Gli instanti lamentano che la corte territoriale non avesse tenuto conto della centralità dell'interesse dei minori che avrebbe comportato l'esigenza di valorizzare e proteggere il nucleo familiare, anche di fatto, sul quale i medesimi hanno fondato le loro relazioni affettive, nella specie costituito non solo dal nonno ma anche dalla sua seconda moglie, come del resto evidenziato dalla stessa Corte d'appello. Il giudice di seconde cure avrebbe omesso di considerare la rilevanza del rapporto affettivo e di frequentazione esistente tra Caia e le minori, in forza del quale costei si è trovata a svolgere «un ruolo del tutto sovrapponibile a quello di una premurosa nonna biologica e come tale è stata ed è percepita dalle bambine».
La Cassazione ha ritenuto le censure fondate.
Per la Corte, la norma dell'art. 317 bis cod. civ., che recita: «Gli ascendenti hanno diritto di mantenere rapporti significativi con i nipoti minorenni» deve essere interpretata sistematicamente, alla luce delle disposizioni costituzionali (artt. 2 e 30 Cost.), Europee (art. 24 della Carta di Nizza) ed internazionali (art. 8 della CEDU), che formano il nuovo quadro normativo di riferimento multilivello (art. 117 Cost.), dal quale non si può prescindere nell'interpretazione della legge ordinaria nazionale.
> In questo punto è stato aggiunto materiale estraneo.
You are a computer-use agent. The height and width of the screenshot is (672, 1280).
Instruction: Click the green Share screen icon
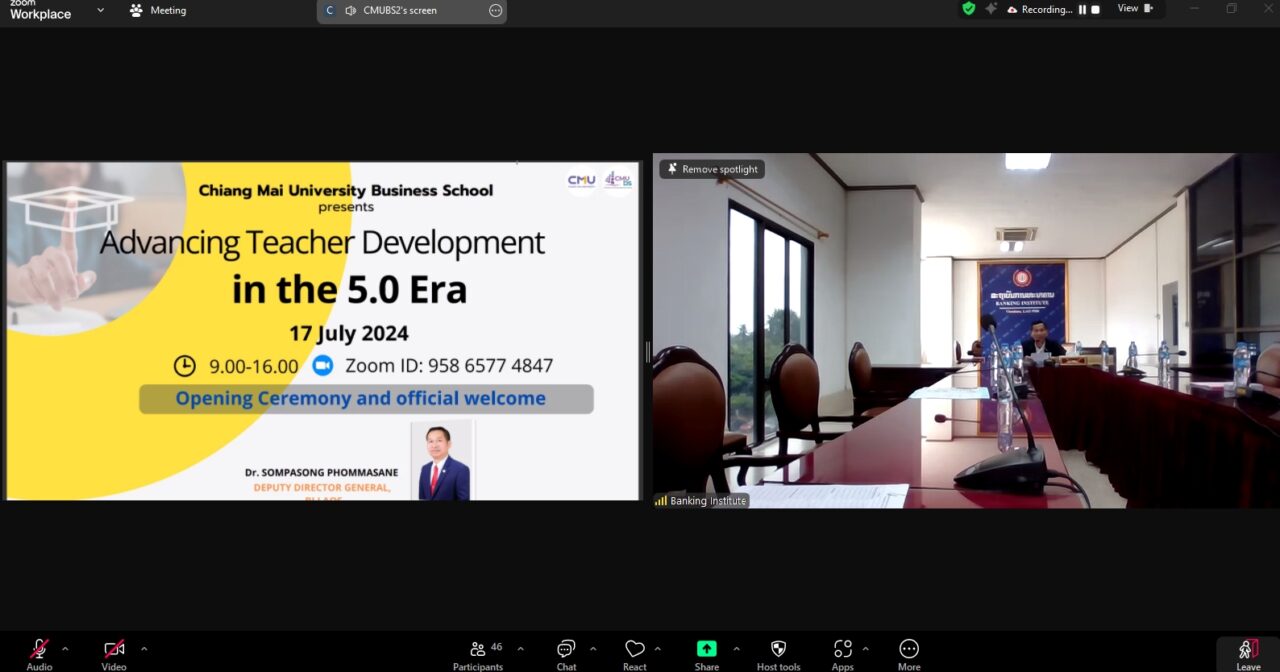click(707, 650)
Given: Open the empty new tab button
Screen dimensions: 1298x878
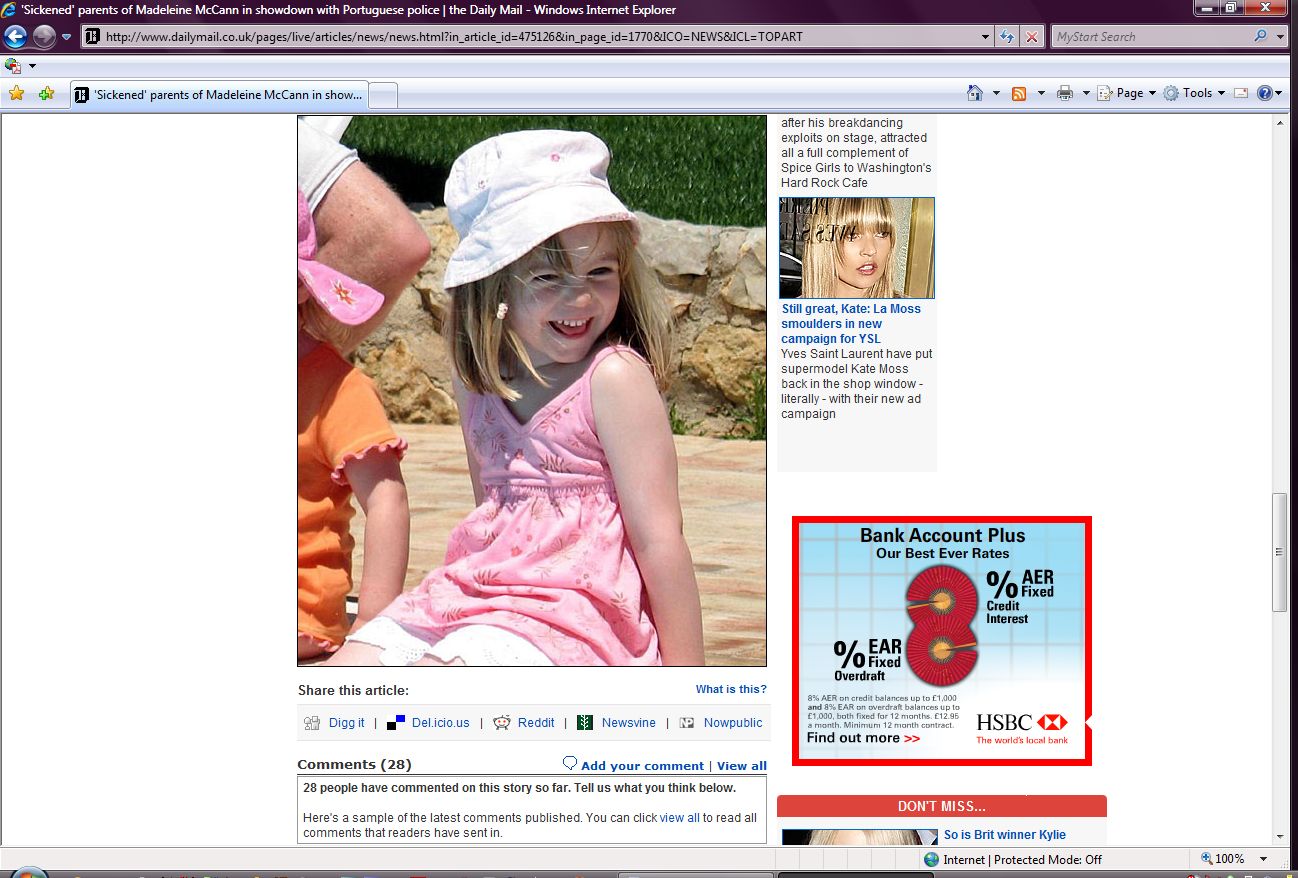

L'accoglimento del ricorso ha comportato la cassazione della sentenza impugnata con rinvio per un nuovo esame della controversia, sulla base dei seguenti due principi di diritto:
«I provvedimenti che incidono sul diritto degli ascendenti ad instaurare ed a mantenere rapporti significativi con i nipoti minorenni, ai sensi dell'art. 317 bis cod. civ., nel testo novellato dall'art. 42 del D.Lgs. 28 dicembre 2013, n. 154, al pari di quelli ablativi della responsabilità genitoriale emessi dal giudice minorile ai sensi degli artt. 330 e 336 cod. civ., hanno attitudine al giudicato «rebus sic stantibus», in quanto non revocabili o modificabili salva la sopravvenienza di fatti nuovi, sicché il decreto della corte di appello che, in sede di reclamo, conferma, revoca o modifica i predetti provvedimenti, è impugnabile con ricorso per cassazione ex art. 111, settimo comma, Cost.»;              

«Alla luce dei principi desumibili dall'art 8 della Convenzione Europea dei diritti dell'uomo, dall'art. 24, comma 2, della Carta dei diritti fondamentali dell'Unione Europea e dagli artt. 2 e 30 Cost., il diritto degli ascendenti, azionabile anche in giudizio, di instaurare e mantenere rapporti significativi con i nipoti minorenni, previsto dall'art. 317 bis cod. civ., cui corrisponde lo speculare diritto del minore di crescere in famiglia e di mantenere rapporti significativi con i parenti, ai sensi dell'art. 315 bis cod. civ., non va riconosciuto ai soli soggetti legati al minore da un rapporto di parentela in linea retta ascendente, ma anche ad ogni altra persona che affianchi il nonno biologico del minore, sia esso il coniuge o il convivente di fatto, e che si sia dimostrato idoneo ad instaurare con il minore medesimo una relazione affettiva stabile, dalla quale quest'ultimo possa trarre un beneficio sul piano della sua formazione e del suo equilibrio psico-fisico».